Late Winter Redfish
It’s late Winter and the fishing’s going to get even better the closer we get to Spring. January is known for its cold weather and redfish. There are many estuaries to choose from in Tampa Bay that are holding large numbers of redfish willing to eat anything in front of them. Ruskin is one of the many hot spots for catching big redfish. The redfish being caught are averaging anywhere from 25 to 30 inches, and many fish 30 to 38 inches are being brought to the boat.
With the month of December having an epic start, I estimate the redfish bite to carry itself into April. Target areas for catching these fish are mangrove lines and grass flats adjacent to any good span of mangroves or light structure. Fish the mangrove lines during higher tides and the grass flats on lower tides. Finding moving water is key to locating fish. Still water will hold fish; however, I find that many fish looking to eat are in areas of moving tides.
When it comes to fishing for redfish, you must remain stealthy in your approach, and pay close attention to the activity presented to you on the water’s surface. I make it a good habit of noting any disturbance on top of the water. I wear a pair of polarized sunglasses to reduce the glare on the water and to help spot fish. Wearing polarized sunglasses can also help locate pot holes that may hold fish, as well as, “swash channels”–small lines made on the bottom created by current flow.

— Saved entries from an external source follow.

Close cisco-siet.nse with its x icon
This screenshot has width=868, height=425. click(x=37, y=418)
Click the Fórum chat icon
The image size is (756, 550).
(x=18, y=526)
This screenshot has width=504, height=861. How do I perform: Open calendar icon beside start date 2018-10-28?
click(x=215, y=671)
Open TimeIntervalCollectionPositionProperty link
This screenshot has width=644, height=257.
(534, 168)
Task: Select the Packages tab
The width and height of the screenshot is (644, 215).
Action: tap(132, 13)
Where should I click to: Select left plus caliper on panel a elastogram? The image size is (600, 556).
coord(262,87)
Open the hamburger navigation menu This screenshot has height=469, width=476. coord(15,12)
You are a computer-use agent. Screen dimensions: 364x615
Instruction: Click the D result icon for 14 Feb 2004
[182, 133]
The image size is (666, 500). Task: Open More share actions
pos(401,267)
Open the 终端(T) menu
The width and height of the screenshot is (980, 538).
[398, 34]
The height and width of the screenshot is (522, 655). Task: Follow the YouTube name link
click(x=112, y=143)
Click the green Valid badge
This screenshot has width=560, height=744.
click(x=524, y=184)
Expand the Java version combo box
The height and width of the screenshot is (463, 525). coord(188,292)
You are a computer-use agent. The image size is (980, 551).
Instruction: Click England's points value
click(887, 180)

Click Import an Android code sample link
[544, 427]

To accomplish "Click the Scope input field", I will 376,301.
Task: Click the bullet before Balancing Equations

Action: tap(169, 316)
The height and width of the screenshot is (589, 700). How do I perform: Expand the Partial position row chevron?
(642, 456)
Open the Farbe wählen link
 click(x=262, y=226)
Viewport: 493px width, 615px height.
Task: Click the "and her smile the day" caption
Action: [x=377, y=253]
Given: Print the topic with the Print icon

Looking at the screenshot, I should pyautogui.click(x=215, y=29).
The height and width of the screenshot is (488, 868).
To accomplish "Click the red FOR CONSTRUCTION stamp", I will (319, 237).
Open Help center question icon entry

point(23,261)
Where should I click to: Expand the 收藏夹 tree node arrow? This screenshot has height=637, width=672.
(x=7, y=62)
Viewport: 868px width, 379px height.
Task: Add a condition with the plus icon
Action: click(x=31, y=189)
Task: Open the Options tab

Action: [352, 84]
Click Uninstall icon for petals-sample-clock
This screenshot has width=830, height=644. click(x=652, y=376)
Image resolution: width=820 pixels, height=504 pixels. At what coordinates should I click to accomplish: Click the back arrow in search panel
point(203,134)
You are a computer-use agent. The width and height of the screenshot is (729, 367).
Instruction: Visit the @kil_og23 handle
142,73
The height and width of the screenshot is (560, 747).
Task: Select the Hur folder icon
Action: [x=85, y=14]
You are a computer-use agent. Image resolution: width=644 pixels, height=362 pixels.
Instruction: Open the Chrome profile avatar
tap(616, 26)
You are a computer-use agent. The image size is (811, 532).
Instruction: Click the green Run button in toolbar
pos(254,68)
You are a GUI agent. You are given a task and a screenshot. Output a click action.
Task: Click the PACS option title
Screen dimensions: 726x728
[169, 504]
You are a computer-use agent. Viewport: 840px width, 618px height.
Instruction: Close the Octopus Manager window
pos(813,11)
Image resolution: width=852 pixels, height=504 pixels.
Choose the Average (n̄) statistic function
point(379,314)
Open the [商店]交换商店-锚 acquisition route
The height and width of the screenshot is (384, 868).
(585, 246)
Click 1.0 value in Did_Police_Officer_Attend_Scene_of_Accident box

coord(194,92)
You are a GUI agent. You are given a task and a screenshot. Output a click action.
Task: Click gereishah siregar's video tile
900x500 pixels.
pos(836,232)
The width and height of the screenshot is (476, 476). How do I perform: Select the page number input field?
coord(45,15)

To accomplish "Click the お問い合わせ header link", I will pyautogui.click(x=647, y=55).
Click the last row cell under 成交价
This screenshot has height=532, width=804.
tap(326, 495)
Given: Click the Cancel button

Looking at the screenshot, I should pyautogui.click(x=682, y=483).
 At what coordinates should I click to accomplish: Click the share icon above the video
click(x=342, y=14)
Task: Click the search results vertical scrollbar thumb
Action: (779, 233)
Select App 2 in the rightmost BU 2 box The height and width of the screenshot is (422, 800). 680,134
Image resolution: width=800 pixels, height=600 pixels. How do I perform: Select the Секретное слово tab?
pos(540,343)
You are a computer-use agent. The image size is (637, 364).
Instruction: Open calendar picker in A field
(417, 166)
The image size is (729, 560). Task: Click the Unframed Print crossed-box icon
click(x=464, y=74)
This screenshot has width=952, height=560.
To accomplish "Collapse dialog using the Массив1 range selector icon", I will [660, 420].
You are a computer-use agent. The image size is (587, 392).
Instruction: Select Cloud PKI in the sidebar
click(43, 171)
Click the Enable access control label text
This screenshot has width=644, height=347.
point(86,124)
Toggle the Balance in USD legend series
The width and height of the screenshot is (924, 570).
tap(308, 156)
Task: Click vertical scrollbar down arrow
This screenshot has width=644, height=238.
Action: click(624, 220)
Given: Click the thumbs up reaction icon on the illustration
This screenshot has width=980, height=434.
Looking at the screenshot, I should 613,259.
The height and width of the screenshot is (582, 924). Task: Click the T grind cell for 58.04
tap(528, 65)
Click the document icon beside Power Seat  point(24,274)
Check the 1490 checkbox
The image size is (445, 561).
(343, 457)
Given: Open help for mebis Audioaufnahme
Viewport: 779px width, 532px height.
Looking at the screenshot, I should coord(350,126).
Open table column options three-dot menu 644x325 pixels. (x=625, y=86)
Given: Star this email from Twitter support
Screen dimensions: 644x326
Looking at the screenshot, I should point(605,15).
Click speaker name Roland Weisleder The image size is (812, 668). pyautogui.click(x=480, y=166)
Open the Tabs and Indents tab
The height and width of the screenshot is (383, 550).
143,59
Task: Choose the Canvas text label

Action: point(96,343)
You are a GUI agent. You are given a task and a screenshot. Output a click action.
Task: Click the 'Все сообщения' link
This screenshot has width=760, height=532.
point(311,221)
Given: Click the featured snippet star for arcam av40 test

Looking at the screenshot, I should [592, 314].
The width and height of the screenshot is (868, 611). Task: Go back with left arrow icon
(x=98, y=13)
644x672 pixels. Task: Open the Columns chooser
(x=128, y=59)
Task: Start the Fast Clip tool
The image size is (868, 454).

Fish often use these swash channels as a pathway to venture the area of a shallow flat.
Choice baits for redfish this month are scaled sardines and palm sized pinfish. I present these baits free-lined with a 2/0 to 3/0 hook on a 25 to 30-pound fluorocarbon leader. When determining where to soak your baits, anchor your boat up in any of the areas mentioned before, depending on tide and where the most water is moving. Be patient–you may have to wait for the bite to start picking up. However, when it does, the wait is well worth the effort.